Como ya sabemos que el presidente del Gobierno no tiene nada que decir, cuando sale a escena entendemos que lo hace para representar el papel de líder. También entendemos que por esa razón sus frases suenan en una especie de playback: oímos algo pero él no dice nada, oímos lo que se supone que debemos escuchar. Por ejemplo: “No va a haber ningún rescate de la banca española”. Frase a todas luces erotizante que sugiere la siguiente realidad: “Todos sabemos que el rescate es inminente, falta por dilucidar los términos en que se dará”. El erotismo consiste en sugerir una realidad fabulosa que solo puede ser completada en el imaginario de cada uno. Todos imaginamos el pecho desnudo tras la blusa negra, turgente, algodonosa.
El erotismo admite la participación del espectador, la pornografía no; agradecemos al señor presidente que nos regale píldoras eróticas para que seamos nosotros quienes completemos la información, o desvelemos su verdad.

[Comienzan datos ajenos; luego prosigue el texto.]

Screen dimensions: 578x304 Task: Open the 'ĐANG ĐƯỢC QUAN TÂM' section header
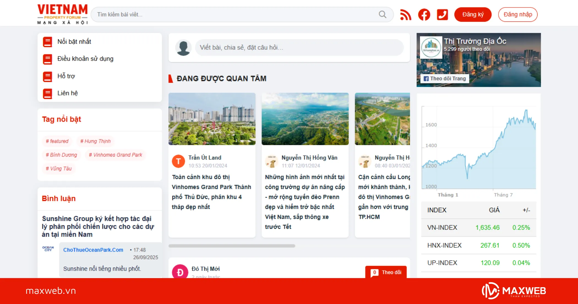click(x=222, y=78)
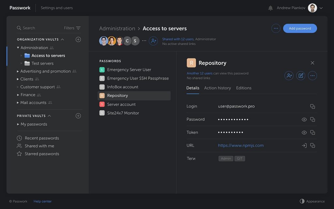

Solemos imaginar el fin del mundo como una orgía de explosiones, un derrumbe repentino de los cimientos; sin embargo lo más probable es que veamos con indolencia, en la tele, cómo alguien nos dice que todo ha terminado y, después de unos minutos de publicidad, volvamos a nuestros asuntos. El mundo se ha transformado en un asunto indolente, esto encierra dos sentencias: ya no hay lugar para el sufrimiento, pero tampoco para la euforia.
Imaginamos que Mariano Rajoy comparecerá con el mismo rictus implacable el día que nos anuncie que nos hemos ido a pique, y que el Estado español es un montón de cajas empaquetadas para la mudanza. No sabemos hacia dónde iremos, pero al menos habremos terminado con la intriga, no habrá más incertidumbre y la confianza en nuestro fracaso será por fin absoluta.
Esta representación en la que se premia a un tipo que hunde un banco, o se afirma que recortar el gasto en la educación pública consiste en apostar por ella, no conoce fondo. Mientras que Bankia admite que cerró 2011 en quiebra técnica, Rodrigo Rato se vanagloriaba, el día que abandonó la entidad, de los números conseguidos durante su gestión. No entendemos nada.
No entendemos que el apocalipsis sea una cuestión trivial, un asunto más dentro de la marabunta de asuntos que se vienen sucediendo. El apocalipsis se inventó para finiquitar todos los asuntos, no para rubricarlos, no para formar parte de ellos. El apocalipsis es el final de toda expectativa y resulta que el Gobierno, con sus declaraciones habituales, nos da la idea de un apocalipsis sereno, indolente, reflexivo. Nunca un final fue tan dulce.